Development #7: AOL Acquires Social Network Bebo
Business Value: Bebo, a social network well-known for its outages and downtime, was acquired by AOL last week. AOL, better known for utter incompetence in their acquisition of behavioral targeting company Tacoda, hopes to plug the social networking holes in their varied properties and applications by purchasing Bebo. Look for single-login social networking features and functionality across many AOL properties (AOL Video, Weblogs Inc. Blogs, TMZ.com) in future months.
Actionable: Assess your brand's social media activities on the Bebo platform and figure out if this infrastructure can be pushed out across other parts of AOL's content network. Keep a close eye on AOL's properties for social features.
Development #8: Consensus: Social Media and Applications Will Perform Well In A Recession
Business Value: Forrester social media analyst Josh Bernoff wrote the right post at the right time (and didn't claim to be an economist). The key points were that: (1) we're not in a tech bubble, (2) awareness ads are losing effectiveness (and they're really expensive, (3) social apps are dirt-cheap and (4) we can assess this stuff. Dozens of writers agreed, and LaunchSquad client Eric Schurr at Awareness gives a cool spin on this, from a enterprise social-network perspective.
Actionable: Find out what's going to happen with your brand's ad spend, should things begin to decelerate. Justify the cost-effectiveness of social media to your team. An internal blog post or two should do the trick, for now.
Development #9: Microsoft Lines Up Their Advertising Acquisitions (Rapt, Aquantive) to Fight Google (& Doubleclick)
Disclosure: My spouse works at Rapt.
Business Value: The missing link in Microsoft's advertising chain was an inventory-management component. With their acquisition of Aquantive (mid-2007), they filled in the ad network component, and by purchasing Rapt last week, they brought in the dynamic inventory management piece to complement their Atlas Publisher Suite. SMB publishers (and businesses in general) will now see heated competition from Microsoft against Google.
Actionable: Talk to your advertising department to assess whether these developments will increase your company's advertising revenue, if you publish content. If so, begin a conversation about what role social ads will have here.
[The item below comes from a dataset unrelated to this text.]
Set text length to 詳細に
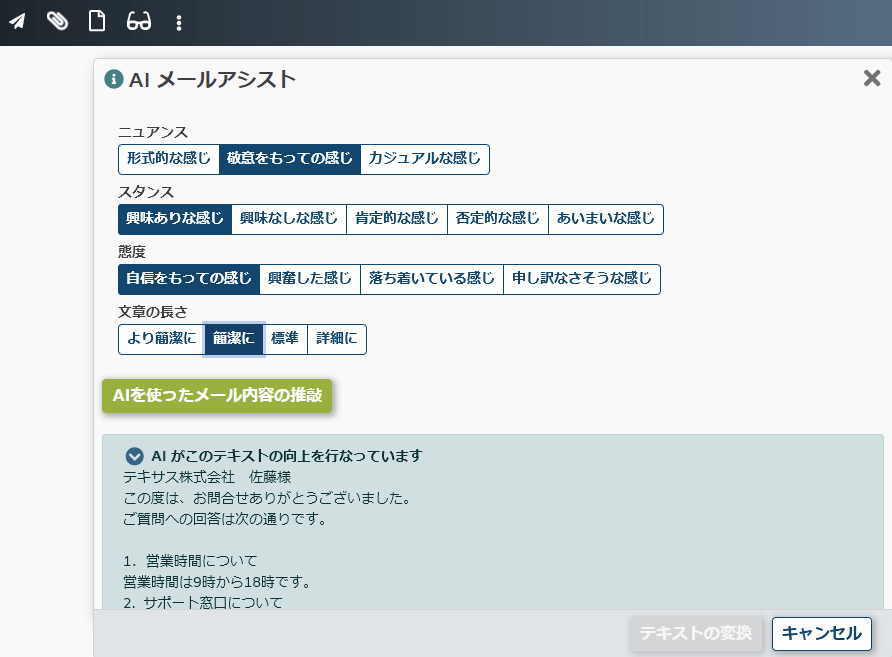The image size is (892, 657). click(336, 339)
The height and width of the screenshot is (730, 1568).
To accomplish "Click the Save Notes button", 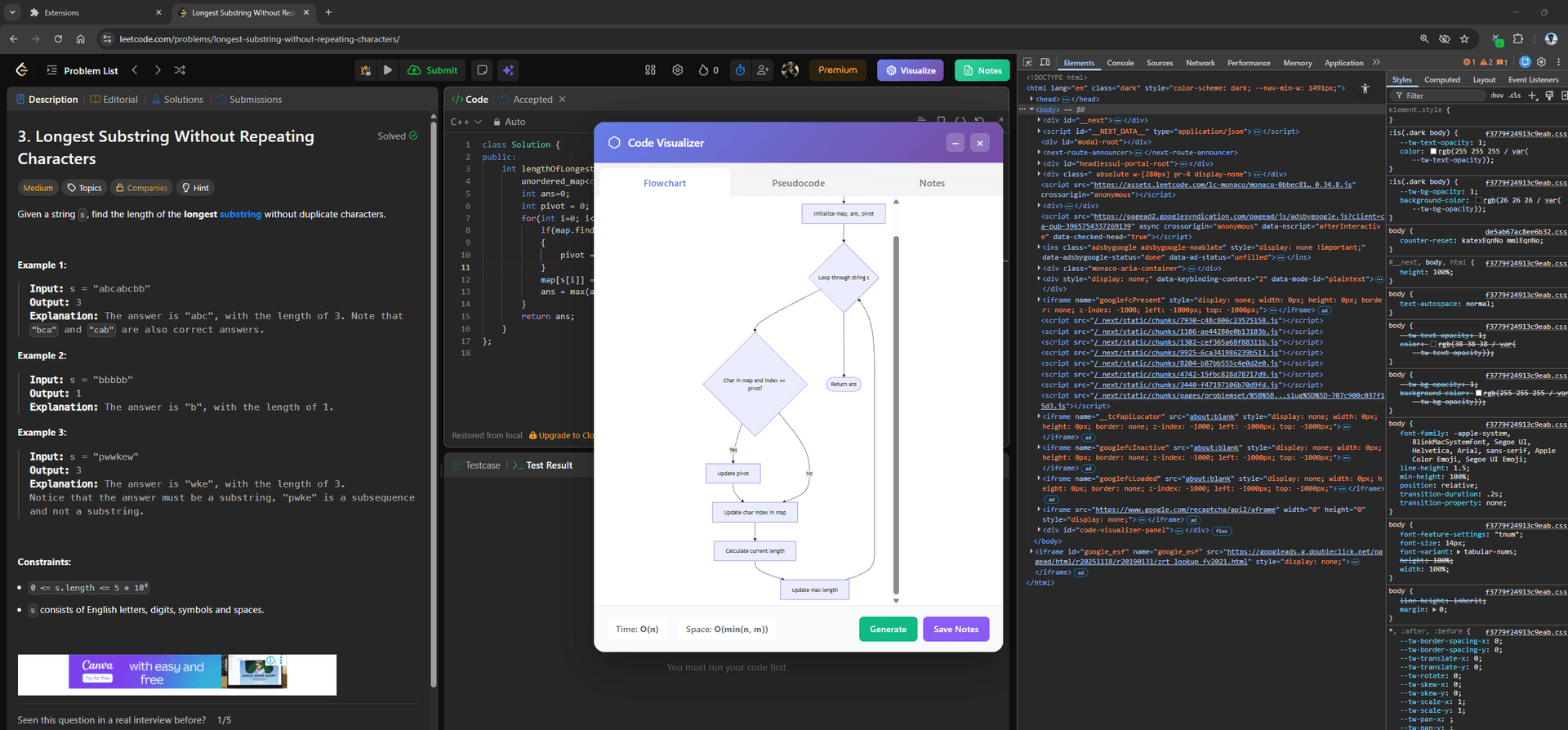I will click(956, 629).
Monitor your ad platform of choice for social ad developments. A good pulse to watch here would be the continued coverage of Facebook's third-party cookie advertising, which could be the harbinger in this space.
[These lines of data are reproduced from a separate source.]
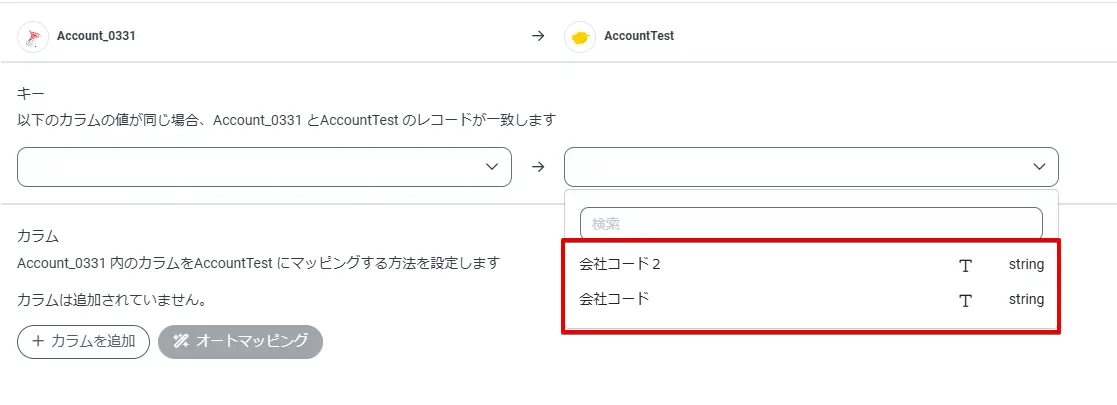The image size is (1117, 405).
Task: Choose the 会社コード option
Action: tap(614, 299)
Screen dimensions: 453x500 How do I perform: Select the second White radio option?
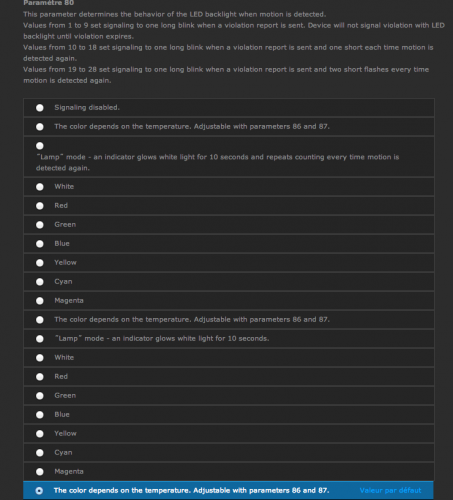tap(40, 358)
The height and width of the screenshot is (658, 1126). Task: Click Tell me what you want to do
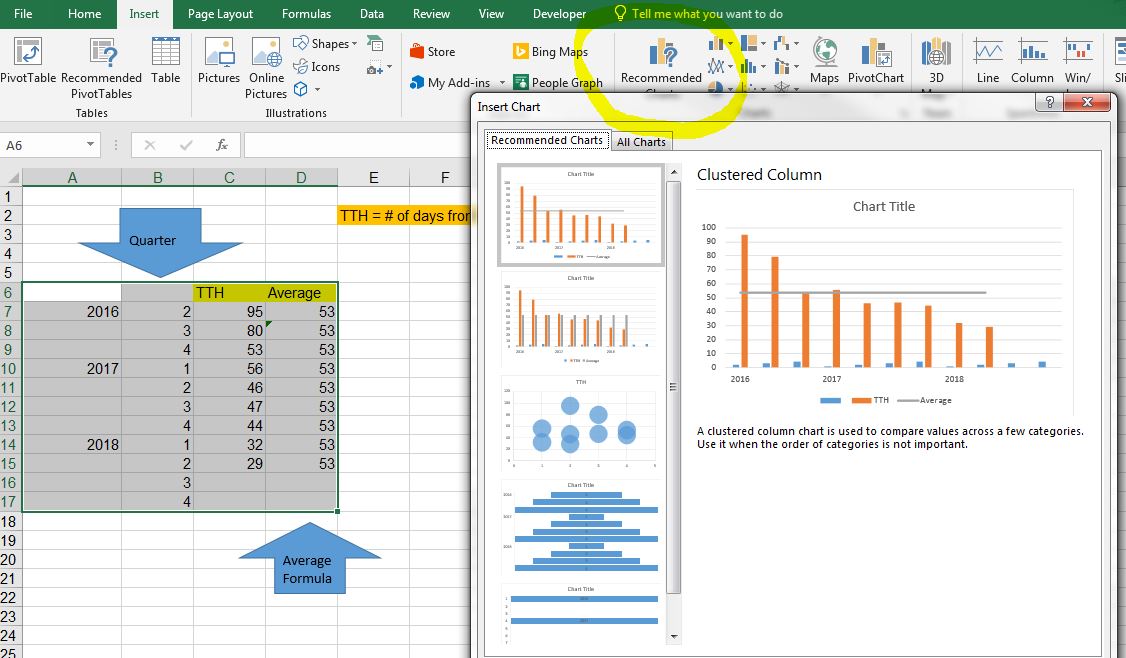coord(706,14)
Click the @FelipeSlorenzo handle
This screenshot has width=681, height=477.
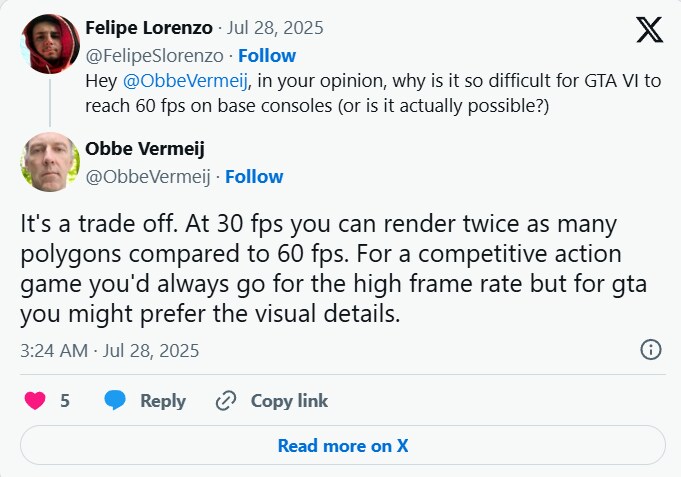point(154,56)
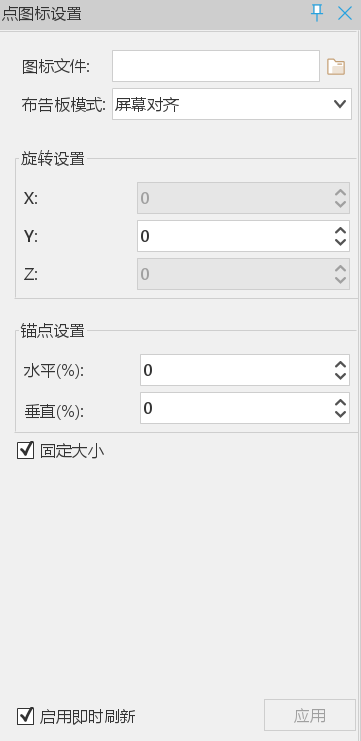The image size is (361, 741).
Task: Toggle the enable instant refresh checkbox
Action: pyautogui.click(x=26, y=716)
Development #10: The Marketing Of No Marketing Panel @ SXSW
Business Value: This is the best panel I've heard on community management, ever. The do's and dont's were clearly laid out, for big and small brands. The panel included Chris Heuer, Jeremiah Owyang, Hugh MacLeod, Tara Hunt and Deb Schulz. Here's a second perspective on the panel.
Actionable: Sit down and listen to this entire panel. Summarize it and make a brief presentation for your executives. If I can't find a video version of it online today, I'll post my audio version of it by 3pm PST.